6. Hyperparasitoids have developed specific biological attributes enabling them to exploit resources from the third trophic level as compared to primary parasitoids.

In order to test the above predictions on the life history and host searching behaviour of aphid hyperparasitoids, the following specific objectives were formulated:

Life history of aphid hyperparasitoids:

  1. Measure the life history characteristics of the four aphid hyperparasitoid species that differ in development mode (two koinobiont endohyperparasitoids and two idiobiont ectohyperparasitoids) on the same plant-aphid-primary parasitoid system and determine the influence of development mode on life history traits (dichotomous hypothesis).

  2. Investigate the dual oviposition behaviour of the aphid hyperparasitoid species Syrphophagus aphidivorus . Determine the profitability of parasitoid larvae in live aphids and parasitoid pupae in aphid mummies, and relate to the preference of the females for each host.

Host searching behaviour of aphid hyperparasitoids:

  1. Examine the use of cues (both airborne volatile, and contact cues on a plant) from different trophic levels in host search of four aphid hyperparasitoids. Host range is a potential determinant in the foraging behaviour of insects (Vet and Dicke, 1992). As the studied hyperparasitoids differ in host range, the influence of host range on the use of cues is determined.

  2. Determine the role of honeydew cues in host search of four aphid hyperparasitoids.

In chapter 2, the life history traits of four aphid hyperparasitoids are measured in the laboratory. It is investigated if the predicted dichotomy in life history traits between koinobiont and idiobiont applies to these hyperparasitoids, similar to what was found in primary parasitoids (Mayhew and Blackburn, 1999).
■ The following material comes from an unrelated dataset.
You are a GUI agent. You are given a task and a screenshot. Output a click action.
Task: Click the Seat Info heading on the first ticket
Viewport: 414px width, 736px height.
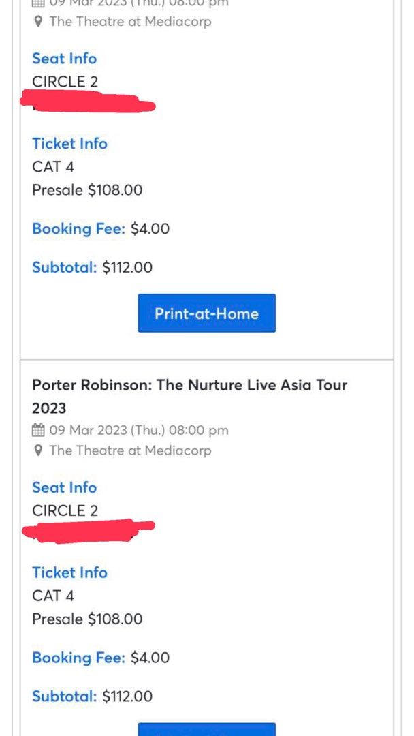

Furthermore, the influence of other ecological factors, like host stage and host range, on life history traits is determined.

Chapter 3 aims to elucidate the dual oviposition behaviour of the encyrtid hyperparasitoid Syrphophagus aphidivorus . Female preference for either a parasitoid larva in the live aphid or a pupa in an aphid mummy is reinvestigated and correlated with the fitness of the offspring.
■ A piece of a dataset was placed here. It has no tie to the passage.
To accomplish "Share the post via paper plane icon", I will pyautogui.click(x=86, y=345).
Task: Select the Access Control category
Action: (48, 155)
The host location behaviour in four species of aphid hyperparasitoids is studied in chapter 4. The influence of volatile and contact infochemicals from all trophic levels was tested in an olfactometer and while a female was searching on a plant, respectively. The influence of host stage, host range and mode of development are discussed and the results are compared to primary parasitoids.

In chapter 5, research is focussed on the role of one of the cues in chapter 3, honeydew, in host search of the four species of aphid hyperparasitoids. It is tested if female hyperparasitoids can distinguish between aphid and non-aphid honeydew, as only aphids may contain hosts. Furthermore it is tested if they can distinguish if honeydew comes from healthy unparasitised aphids, or from parasitised aphids hosting a suitable host. The response of the four species of hyperparasitoids is compared with respect to their respective biological attributes.